Well, every month it’s something it seems, awareness-wise anyway. I guess after a while it is easy to ignore Autism and Breast Cancer and even Black History. I try to donate when I can and to be “aware” as it were, but often I find myself thinking, oh, what is it now?
But then I stop and think about the effort that goes into trying so hard to make people pay attention, so I have really been making an effort to support events that help people. I am a firm believer after all that we are all in this together.
It’s National Mobility Awareness Month. How do I know this you may ask? Easy. Front page. “Local Hero” I was sucked in almost immediately. You see, people confined to wheel chairs often also find themselves confined to their homes if they do not have a fitted van, and those things are hard to come by, difficult to maintain and very expensive, way beyond what most people living with a disability can afford. So the idea is that there is a contest and you can vote for your local entrant. Whoever garners the most votes wins a van. You can go to nmeda.com and vote for someone in your state.
My guy lost his dad a few months ago, and his dad was the person who kept their old dilapidated van running. Without a personal mechanic he and his mom (who is his full-time caregiver) cannot manage. Naturally I voted. I will vote every day.
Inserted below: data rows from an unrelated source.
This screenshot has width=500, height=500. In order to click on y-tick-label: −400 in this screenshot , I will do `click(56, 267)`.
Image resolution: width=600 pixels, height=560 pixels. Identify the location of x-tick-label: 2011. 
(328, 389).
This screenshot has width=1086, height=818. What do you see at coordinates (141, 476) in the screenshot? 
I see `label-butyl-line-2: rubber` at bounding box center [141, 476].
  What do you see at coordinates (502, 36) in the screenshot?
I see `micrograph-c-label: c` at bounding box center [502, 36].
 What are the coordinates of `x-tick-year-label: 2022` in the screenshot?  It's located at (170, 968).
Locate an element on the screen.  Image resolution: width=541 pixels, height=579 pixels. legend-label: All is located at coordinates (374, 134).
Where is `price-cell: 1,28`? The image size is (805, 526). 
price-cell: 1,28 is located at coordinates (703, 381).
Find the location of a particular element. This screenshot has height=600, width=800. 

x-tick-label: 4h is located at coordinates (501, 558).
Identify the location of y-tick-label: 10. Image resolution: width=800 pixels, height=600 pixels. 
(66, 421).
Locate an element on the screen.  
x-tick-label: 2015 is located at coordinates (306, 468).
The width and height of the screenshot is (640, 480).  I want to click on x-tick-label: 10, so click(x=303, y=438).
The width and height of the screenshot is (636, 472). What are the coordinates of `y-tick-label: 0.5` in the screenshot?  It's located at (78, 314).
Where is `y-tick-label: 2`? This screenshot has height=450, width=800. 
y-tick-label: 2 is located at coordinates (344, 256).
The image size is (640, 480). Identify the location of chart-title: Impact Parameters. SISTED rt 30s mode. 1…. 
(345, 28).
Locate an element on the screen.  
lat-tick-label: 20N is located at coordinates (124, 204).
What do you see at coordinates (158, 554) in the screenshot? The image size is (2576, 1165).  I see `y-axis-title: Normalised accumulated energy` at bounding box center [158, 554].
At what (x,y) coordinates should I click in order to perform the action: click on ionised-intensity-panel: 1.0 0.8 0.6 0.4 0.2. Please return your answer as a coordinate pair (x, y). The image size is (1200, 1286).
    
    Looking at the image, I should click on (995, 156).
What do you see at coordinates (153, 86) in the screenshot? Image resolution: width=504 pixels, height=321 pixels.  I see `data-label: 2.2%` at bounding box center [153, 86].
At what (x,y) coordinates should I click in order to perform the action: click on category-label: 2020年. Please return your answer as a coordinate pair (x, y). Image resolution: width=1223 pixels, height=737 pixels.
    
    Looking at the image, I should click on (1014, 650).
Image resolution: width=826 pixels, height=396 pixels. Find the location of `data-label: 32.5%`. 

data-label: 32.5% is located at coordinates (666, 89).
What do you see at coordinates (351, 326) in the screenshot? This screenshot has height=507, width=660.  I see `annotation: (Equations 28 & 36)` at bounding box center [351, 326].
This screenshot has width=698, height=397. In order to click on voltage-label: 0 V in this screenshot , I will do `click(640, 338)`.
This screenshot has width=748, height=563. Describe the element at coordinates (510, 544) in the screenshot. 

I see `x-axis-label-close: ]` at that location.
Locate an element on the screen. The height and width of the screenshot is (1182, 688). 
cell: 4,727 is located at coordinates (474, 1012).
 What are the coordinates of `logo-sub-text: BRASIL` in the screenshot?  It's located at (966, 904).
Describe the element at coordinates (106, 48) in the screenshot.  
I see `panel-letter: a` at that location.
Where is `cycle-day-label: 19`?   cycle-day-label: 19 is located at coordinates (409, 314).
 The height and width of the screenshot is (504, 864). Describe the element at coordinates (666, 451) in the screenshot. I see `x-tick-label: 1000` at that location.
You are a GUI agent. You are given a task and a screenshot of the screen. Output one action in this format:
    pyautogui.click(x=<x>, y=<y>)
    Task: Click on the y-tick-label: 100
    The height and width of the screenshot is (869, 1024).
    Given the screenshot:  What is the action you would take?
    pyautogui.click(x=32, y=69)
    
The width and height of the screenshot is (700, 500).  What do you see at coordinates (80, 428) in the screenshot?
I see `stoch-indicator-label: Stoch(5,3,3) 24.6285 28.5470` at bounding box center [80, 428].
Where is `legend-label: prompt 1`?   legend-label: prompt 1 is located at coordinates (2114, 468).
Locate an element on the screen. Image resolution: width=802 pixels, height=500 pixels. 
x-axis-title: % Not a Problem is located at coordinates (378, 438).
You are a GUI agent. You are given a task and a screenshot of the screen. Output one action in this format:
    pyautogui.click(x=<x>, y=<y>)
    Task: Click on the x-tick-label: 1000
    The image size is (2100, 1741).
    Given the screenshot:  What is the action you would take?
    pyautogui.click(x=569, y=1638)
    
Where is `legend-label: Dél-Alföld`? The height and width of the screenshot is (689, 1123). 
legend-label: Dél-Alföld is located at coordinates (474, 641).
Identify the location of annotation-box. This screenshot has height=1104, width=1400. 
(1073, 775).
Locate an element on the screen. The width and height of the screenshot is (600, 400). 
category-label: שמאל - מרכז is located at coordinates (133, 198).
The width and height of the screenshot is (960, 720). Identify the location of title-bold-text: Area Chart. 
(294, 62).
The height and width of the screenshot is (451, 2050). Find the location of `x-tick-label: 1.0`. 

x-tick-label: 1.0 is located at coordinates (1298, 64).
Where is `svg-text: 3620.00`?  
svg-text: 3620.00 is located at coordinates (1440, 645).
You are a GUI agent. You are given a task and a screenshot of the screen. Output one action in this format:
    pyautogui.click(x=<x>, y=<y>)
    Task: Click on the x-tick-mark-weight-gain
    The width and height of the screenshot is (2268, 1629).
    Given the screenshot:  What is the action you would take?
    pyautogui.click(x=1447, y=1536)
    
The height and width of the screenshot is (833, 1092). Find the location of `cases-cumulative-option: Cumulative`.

It’s really the least I could do, it’s all I can do, and when you read these people’s stories you really want to do something to help. I find myself grateful for the opportunity.
Maybe he will win. But it almost doesn’t matter; they are all so deserving, as you will see if you go there, to the site. I needed something to lift me out of my severe depression, and sometimes doing something for someone else can bring a sense of satisfaction. It also made me grateful for all that I have and all that I can do; I am thankful for my mobility this day. It is a small gesture, but with a big payoff. Maybe my vote will be the one that helps him win. He kind of helped me too today. Maybe we both win.